A critically important part of TRUST is to establish shared expectations between doctors and patients as to the goals to be achieved and the methods and time to achieve them. These shared expectations create unity of purpose and produce a stronger relationship built on common goals and mutual responsibilities. In the sad case of Dr Wang, it is apparent that at best there was insufficient communication about the plan of care and that at worst there was no explicit or trusted plan of care. The most trusted and powerful patient-doctor relationships develop when patients are convinced that their doctors have their best interests at heart and will do their best to help them.


TRUST is about more than satisfactory relationships. Patients expect their family doctors and other health professionals to possess diagnostic and therapeutic skills that reflect currency and competence. Health professionals often fret that patients expect perfection. They do not. They do expect a sincere effort using the most appropriate knowledge and resources given their specific circumstances.

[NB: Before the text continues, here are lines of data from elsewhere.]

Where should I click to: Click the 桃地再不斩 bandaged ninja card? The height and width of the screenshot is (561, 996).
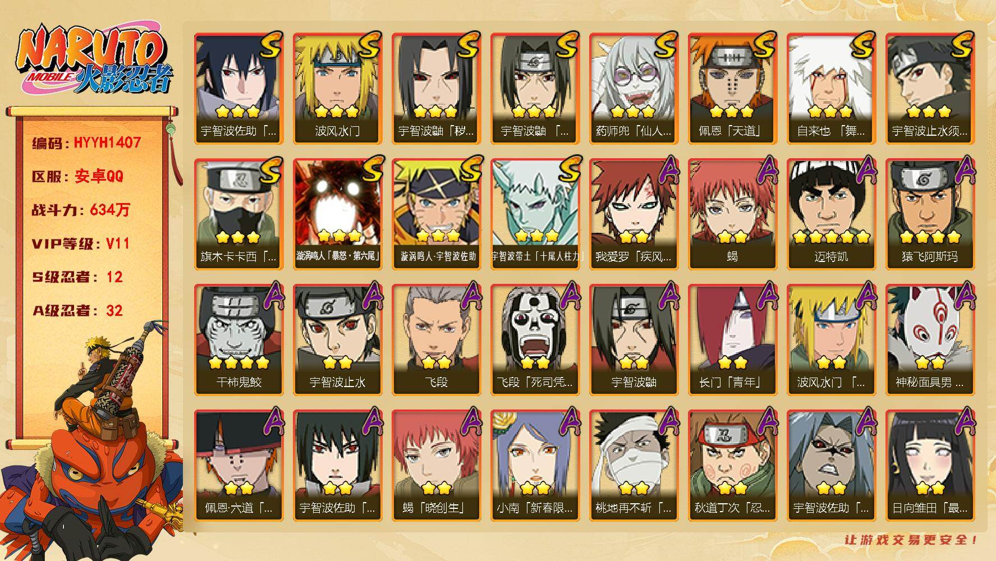[x=634, y=465]
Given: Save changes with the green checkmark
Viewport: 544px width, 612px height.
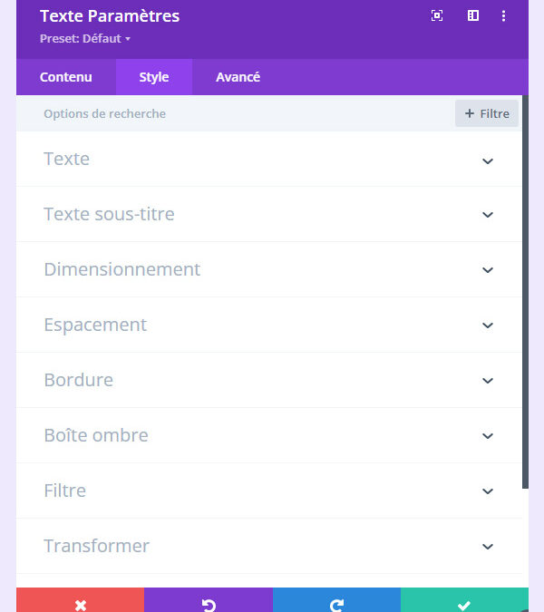Looking at the screenshot, I should click(464, 604).
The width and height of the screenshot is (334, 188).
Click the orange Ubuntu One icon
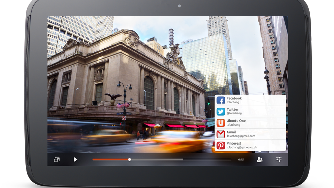coord(221,123)
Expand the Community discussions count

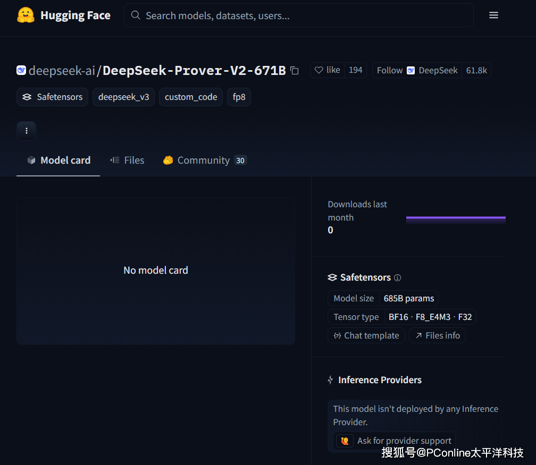pyautogui.click(x=240, y=160)
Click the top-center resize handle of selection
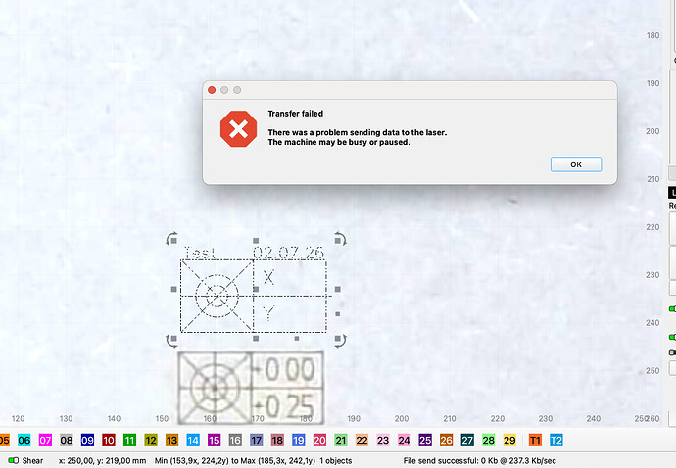676x468 pixels. tap(256, 241)
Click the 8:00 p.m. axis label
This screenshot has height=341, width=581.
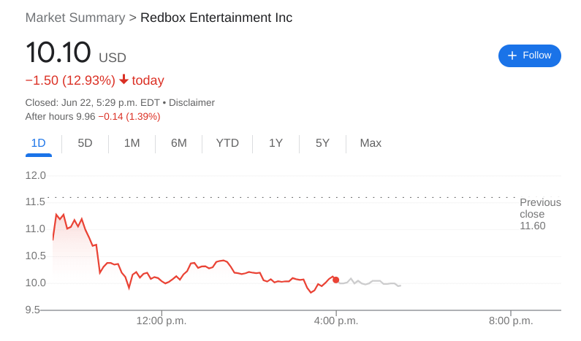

Perhaps the most important element of TRUST is transparency. Patients want clarity about what needs to happen for their condition and why. The extent of disclosure will vary depending on the patient’s age, desire or capacity to know, and cultural expectations. Related to the issue of disclosure about diagnosis and treatment is the question of self-disclosure by the doctor. People are more likely to TRUST another when they have a better sense of that other person. It can be quite challenging to accomplish self-disclosure without misleading the patient about the doctor’s intention to strengthen a professional, rather than personal, relationship and without turning the doctor into the center of attention. Transparency becomes especially important when an error or unexpected or unwanted outcome has occurred. Seeking the patient’s perceptions on what happened and what went wrong demonstrates respect and concern. Briefing the patient with a clear accounting of what happened and why provides a reality check for what was possible given current knowledge and resources. A useful approach is to employ “magical” language that acknowledges the magical thinking that people often use to explain and comprehend their current situation. An example might be, “I also wish you did not have diabetes, but we can work together to reduce its effect on your health.” When a mistake in care has occurred, transparency makes it possible to express empathy about the undesired result and to seek forgiveness when appropriate.

The ability to develop and maintain TRUST is essential for family doctors. Without TRUST, patients will doubt professionals’ motives, adherence to recommendations will be less dependable, and outcomes will suffer. Patients are unlikely to TRUST the health care system unless they TRUST the individual professionals from whom they seek care. The best way to build TRUST in the system is one patient at a time.